When you think of Jupiter, you might think of its massive size, or colorful bands of gases stretching across its face. Or you might think of the iconic storm, that huge, churning red hurricane twice the size of Earth that's remained a signature of our solar system's largest planet since for more than a century. This is Jupiter's Great Red Spot and it has captivated humans for generations.
Jupiter's Great Red Spot was first observed in 1831 by amateur astronomer Samuel Heinrich Schwabe, so we know the storm has existed for at least 150 years. But it could be even older than that. Some astronomers speculate that, back in 1665, when astronomer Gian Domenico Cassini (the namesake for NASA's Cassini mission) wrote about a "Permanent Storm," he was referring to the Great Red Spot.
What is the Great Red Spot?
Jupiter's Great Red Spot is a gigantic storm that's about twice as wide as Earth, circling the planet in its southern hemisphere. At the storm’s center, winds are relatively calm, but on its edges, wind speeds reach 270-425 mph (430-680 km/h). That's more than twice the speed of even the strongest hurricanes on Earth, which can generate wind speeds of up to 175 mph (281 km/h).
The storm is contained by an eastward-moving atmospheric band to its north and a westward-moving band to its south. Those swirling bands are also what formed the storm in the first place and have kept the storm spinning for more than a century, Glenn Orton, a lead Juno mission team member and planetary scientist at NASA Jet Propulsion Laboratory, told Business Insider.

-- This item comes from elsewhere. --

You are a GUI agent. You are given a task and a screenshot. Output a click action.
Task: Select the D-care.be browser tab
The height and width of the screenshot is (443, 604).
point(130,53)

The Great Red Spot’s longevity is partially be explained by the fact that Jupiter doesn't have a solid surface. Jupiter's "sky" is 70 km (44 miles) deep, and consists of cloud layers made of ammonia ice, ammonium hydrosulfide or water ice and vapor. Scientists believe that beneath these layers exists an ocean of liquid hydrogen. And beneath that ocean is the planet's core — but scientists are not sure yet what Jupiter is made of. On Earth, hurricanes start to slow and break apart when they reach solid land, but with nowhere for the Great Red Spot to make landfall, the storm can rage on and on.
"We think what happens is [storms] hit a stable size, and that's when it should stop and just kind of stay that size, unless something breaks it apart," Amy Simon, a senior scientist at NASA's Goddard Space Flight Center, told The Atlantic.
And the Great Red Spot might actually be breaking apart. Since scientists started regularly observing the storm in 1850, they have noticed that the storm occasionally shrinks and grows, but is currently on a shrinking trend. What once was three times the size of Earth now only stretches to twice our planet's diameter.
Will the Great Red Spot disappear?
Since 1878, observers have kept a robust record of Great Red Spot observations. In a recent study, a team of scientists analyzed old observations and combined them with new ones from various modern spacecraft, like the Voyager missions and the Hubble Space Telescope.
"There is evidence in the archived observations that the Great Red Spot has grown and shrunk over time," Reta Beebe, an emeritus professor at New Mexico State University in Las Cruces, said in a statement from NASA.. "However, the storm is quite small now, and it's been a long time since it last grew."
As the storm contracts, it also grows taller and changes color, becoming a more intense orange. Scientists aren't sure yet why this is happening, but it could be due to chemical reactions as new material is brought up from below.
As of April 2017, the storm measured 10,159 miles (16,350 km) wide. That’s about a third the size observers noted in the 1800s, Orton told Business Insider. He said the storm could continue to shrink for the next 10 to 20 years, and may even disappear.